Small they may be but the Indian SMB (small and midsize business) segment plays a key role in driving the country's industrial development, according to industry watchers.
Although SMBs have a critical impact on promoting entrepreneurship and employment generation in the country, IT adoption among them is still relatively low, Rajdeep Sahrawat, Nasscom's vice president, said in an e-mail interview. He noted that in terms of employment creation, this sector is second only to agriculture, employing about 14 million people.
According to Sahrawat, there are some 3 million SMBs in India, accounting for 50 percent of private sector employment, and between 30 and 40 percent of value-addition in manufacturing. SMBs contribute almost 50 percent of industrial output and 42 percent of India's total exports, he added.
Compared to their global peers, however, these businesses, which constitute more than 80 percent of India's total number of industrial enterprises, are still at a relatively basic level in terms of the use and deployment of IT, he said.
Manish Bahl, manager of custom research at Springboard Research, said although SMBs contribute around 60 percent to the country's total GDP (gross domestic product), their spending on IT accounts for 35 percent of India's overall IT spending.
"This highlights the huge potential growth opportunities for vendors in the years to come," Bahl said in an e-mail interview.
He added that the level of technology adoption among India's small businesses (SBs), with up to 99 employees, differs from that of midsize businesses (MBs) with 100 to 999 employees. "While SBs are aggressively investing in the basic computing infrastructure, MBs are looking at boosting their IT infrastructure for increased revenue growth and competitiveness," he said.
However, heightened competition--both locally and abroad--and a market structure that is increasingly becoming customer-oriented have resulted in a rise in IT spending among some Indian MBs.
Manish Bahl, manager of custom research, Springboard Research
Bahl explained: "As a result, the demand for IT is witnessing a gradual transformation from hardware to a solution-oriented portfolio, as matured companies have started looking for enterprise applications such as enterprise resource planning (ERP) and customer resource management (CRM).
"One interesting trend that has taken momentum is the demand for customized solutions by SMBs. Today, enterprises look for products and solutions specifically designed to meet both their and their customers' needs," he said.
According to Nasscom's Sahrawat, while IT investments by Indian SMBs have been growing steadily, their IT deployments are often not aligned with their critical business processes. This, he said, leads to a general dissatisfaction over the returns on investment of their IT purchases.
"Therefore, the appropriateness of IT adoption is more relevant rather than merely the quantum of IT investment," he noted.
Vertical SMB approach
Nasscom, which is India's trade body and chamber of commerce for the IT-business process outsourcing industry, runs an initiative called Cluster Development Program, that aims to increase IT adoption among SMBs across vertical industries. The program is part of Nasscom's Domestic IT Market Development Initiative.
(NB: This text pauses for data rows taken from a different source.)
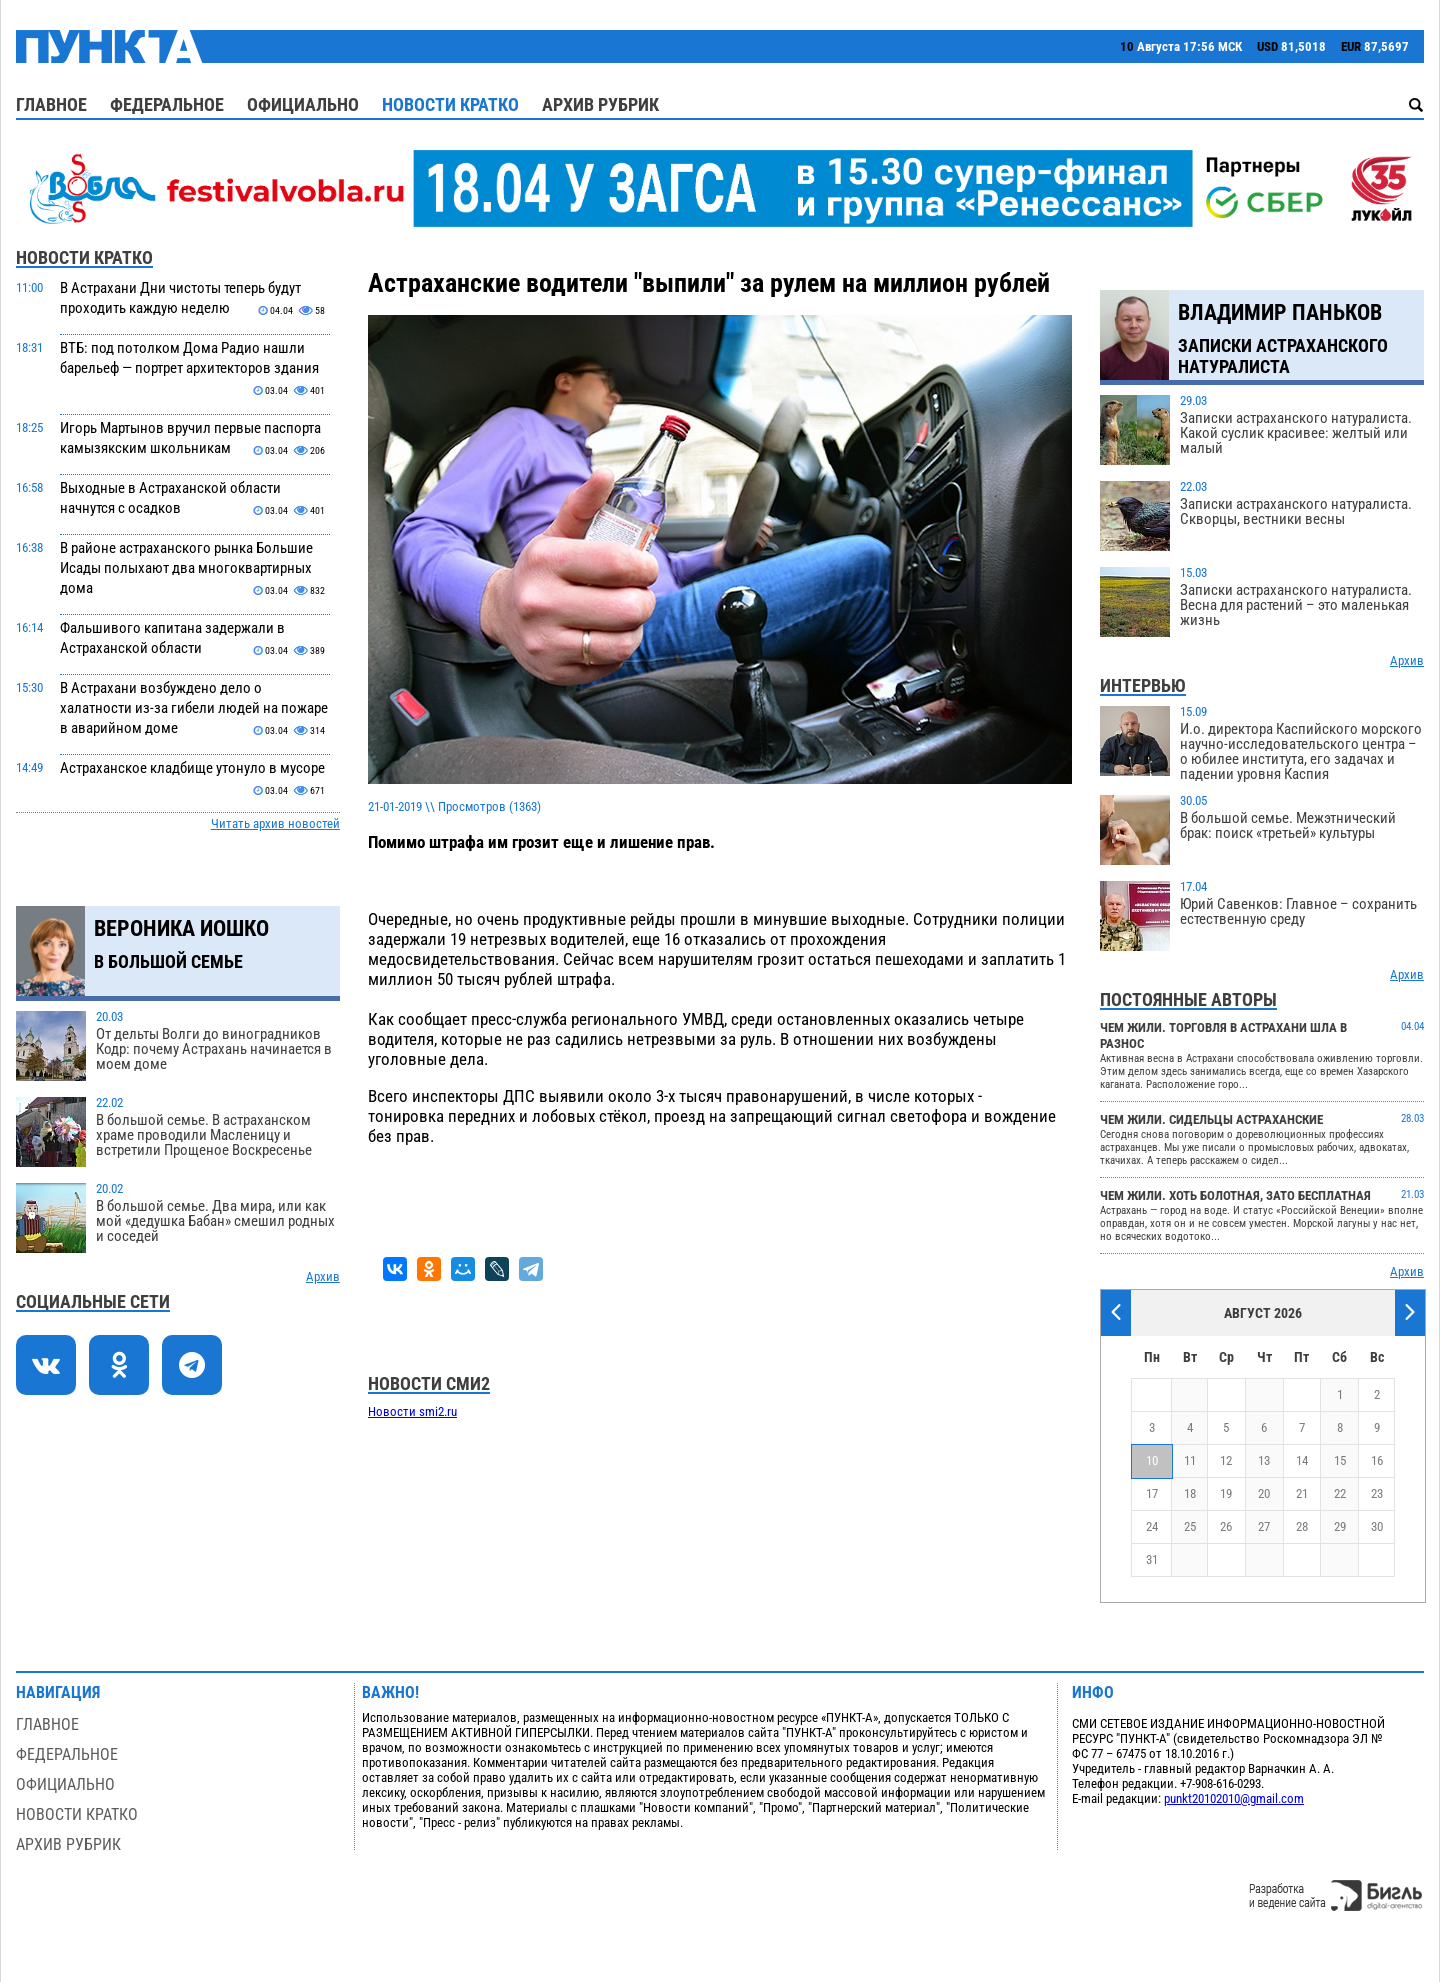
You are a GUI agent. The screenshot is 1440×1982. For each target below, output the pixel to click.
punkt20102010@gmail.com (1234, 1798)
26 (1226, 1526)
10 (1152, 1460)
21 (1302, 1493)
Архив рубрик (600, 104)
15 (1340, 1460)
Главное (51, 104)
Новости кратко (450, 104)
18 (1190, 1493)
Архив (323, 1276)
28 (1302, 1526)
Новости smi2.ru (412, 1411)
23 (1377, 1493)
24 (1152, 1526)
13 (1264, 1460)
"Given the huge heterogeneity of this segment, it is important that the right clusters are identified so that early successes can provide a 'lighthouse' effect", Sahrawat explained. "It is equally important that before designing any recommendations for a cluster, the business characteristics and IT adoption challenges of each cluster are well understood."
Nasscom's current initiatives also involve the auto-component clusters in Pune, Chennai, and India's National Capital Region, a general manufacturing cluster in Hyderabad, and an engineering cluster in Jamshedpur.
"Nasscom is also championing technologies like SaaS (software as a service) and cloud computing, to provide affordable IT solutions for the Indian SMB sector," said Sahrawat.
He noted while India's government is cognizant about the need to increase the competitiveness among Indian SMBs through enhanced technology adoption, it does not have specific initiatives for increasing IT adoption in this business segment.
Given the relatively poor understanding of India's SMBs about the value of IT adoption, and their lack of knowledge on how to go about deploying such initiatives, Sahrawat suggested some ways in which the government could help SMBs in this area, including:
- impress awareness that IT investment and related policies will enhance the productivity of individuals and firms;
- create an escrow fund with tax money that an SMB can withdraw only for new skill building and skill upgrading programs;
- establish a fund for enabling investments in IT by SMBs, similar to India's Technology Upgradation Fund (TUF) established for the textile industry;
- provide special benefits by way of reduction in import tariffs, low interest loans, among others, for Indian firms that are innovative and have a focus on the domestic market; and
- enhance capacity building for IT skills in the vocational education institutions.